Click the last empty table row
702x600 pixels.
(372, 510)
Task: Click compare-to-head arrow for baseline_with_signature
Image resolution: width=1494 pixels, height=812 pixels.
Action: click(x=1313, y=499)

::::

**Your assignment:** Repeat exactly the lines from the line containing "Image resolution: width=1494" through the end of the listing above; both boundary lines are part of the output.

**Exercise solution:**
Image resolution: width=1494 pixels, height=812 pixels.
Action: click(x=1313, y=499)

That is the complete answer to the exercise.